**DATA UNDER STUDY**

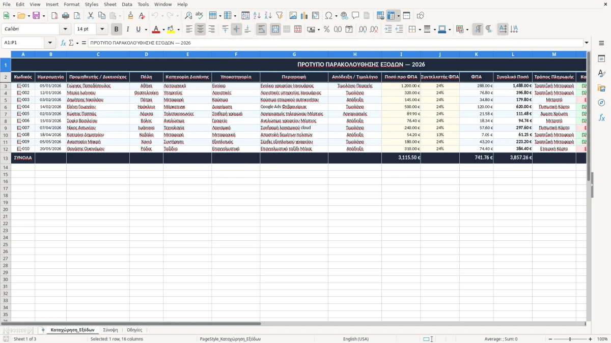Expand the font name dropdown

coord(65,29)
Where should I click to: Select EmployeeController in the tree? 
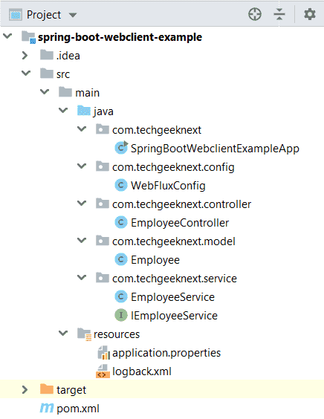pos(180,223)
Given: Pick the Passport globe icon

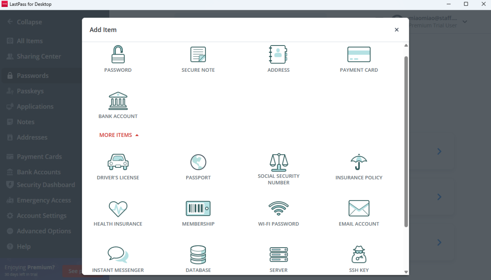Looking at the screenshot, I should pos(198,162).
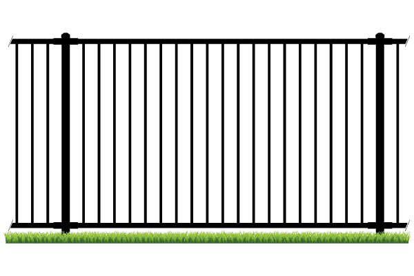This screenshot has width=414, height=276.
Task: Click the cap atop the left post
Action: (x=66, y=35)
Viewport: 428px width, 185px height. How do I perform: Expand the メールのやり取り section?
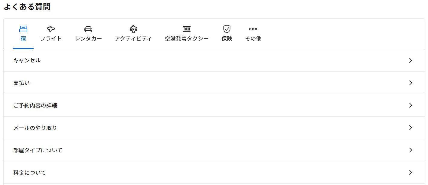click(x=410, y=127)
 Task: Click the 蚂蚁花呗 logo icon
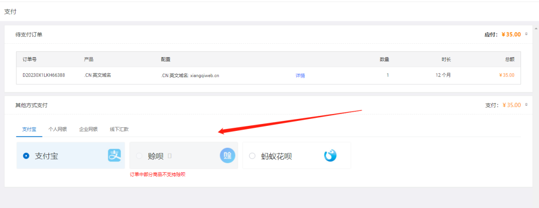(x=330, y=156)
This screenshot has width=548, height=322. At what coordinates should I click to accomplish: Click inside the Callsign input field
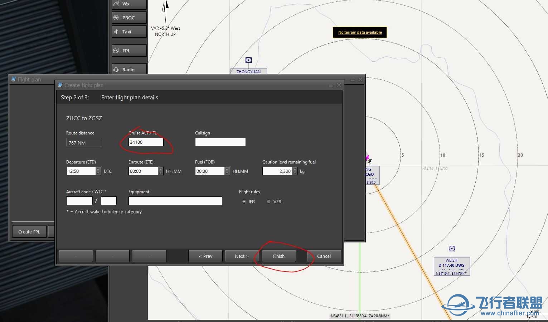pyautogui.click(x=220, y=142)
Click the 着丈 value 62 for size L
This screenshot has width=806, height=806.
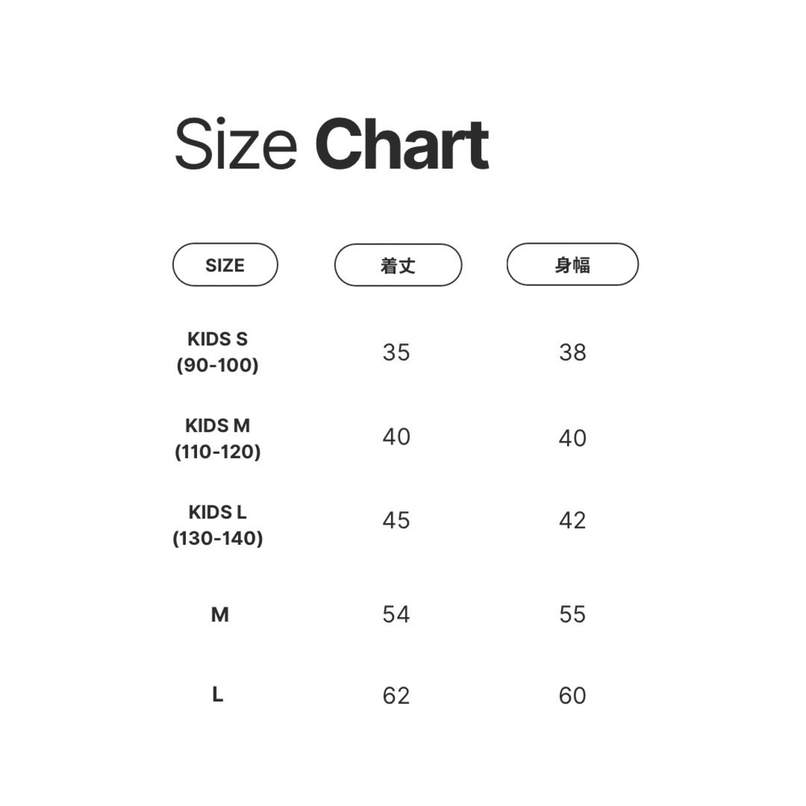tap(396, 695)
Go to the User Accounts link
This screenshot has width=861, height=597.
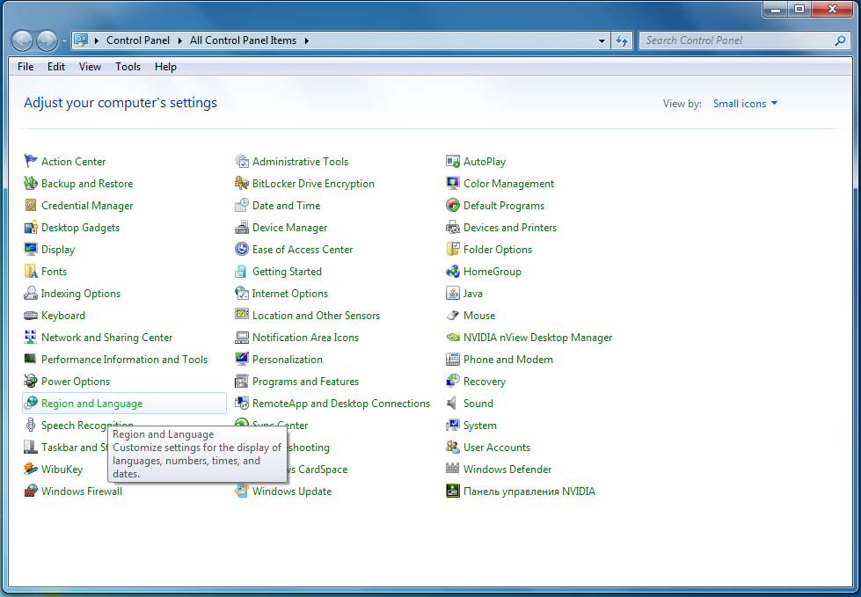click(496, 448)
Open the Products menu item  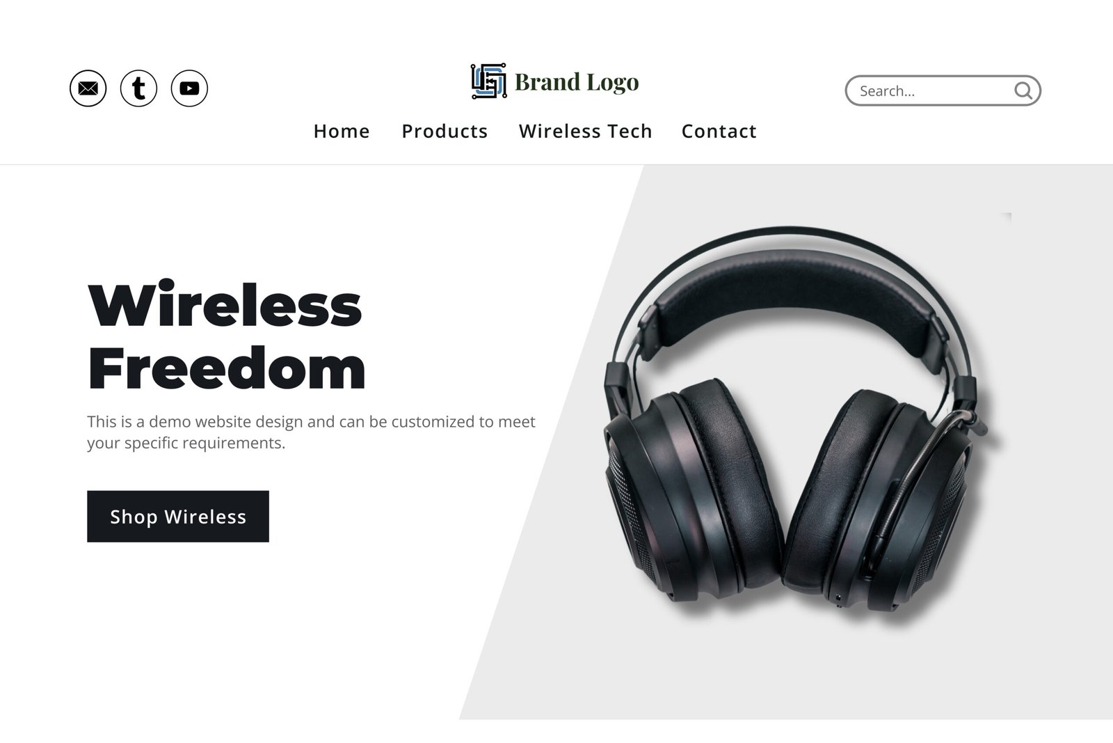pyautogui.click(x=445, y=131)
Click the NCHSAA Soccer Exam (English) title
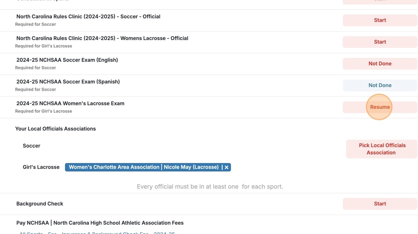418x234 pixels. tap(67, 60)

**WHAT YOU HAVE TO DO**
Every line from the one with "Viewport: 428px width, 185px" through the one with "Go to the User Accounts link" is to be reproduced exactly as written above, and the pictures are to be dropped.

**EXERCISE ANSWER**
Viewport: 428px width, 185px height. How do I perform: Expand the メールのやり取り section?
click(x=410, y=127)
 Task: Click the 蚂蚁花呗 logo icon
(x=330, y=156)
This screenshot has width=548, height=322. At what coordinates should I click to accomplish: Click inside the Callsign input field
pyautogui.click(x=220, y=142)
Click the 着丈 value 62 for size L
This screenshot has width=806, height=806.
tap(396, 695)
Go to the User Accounts link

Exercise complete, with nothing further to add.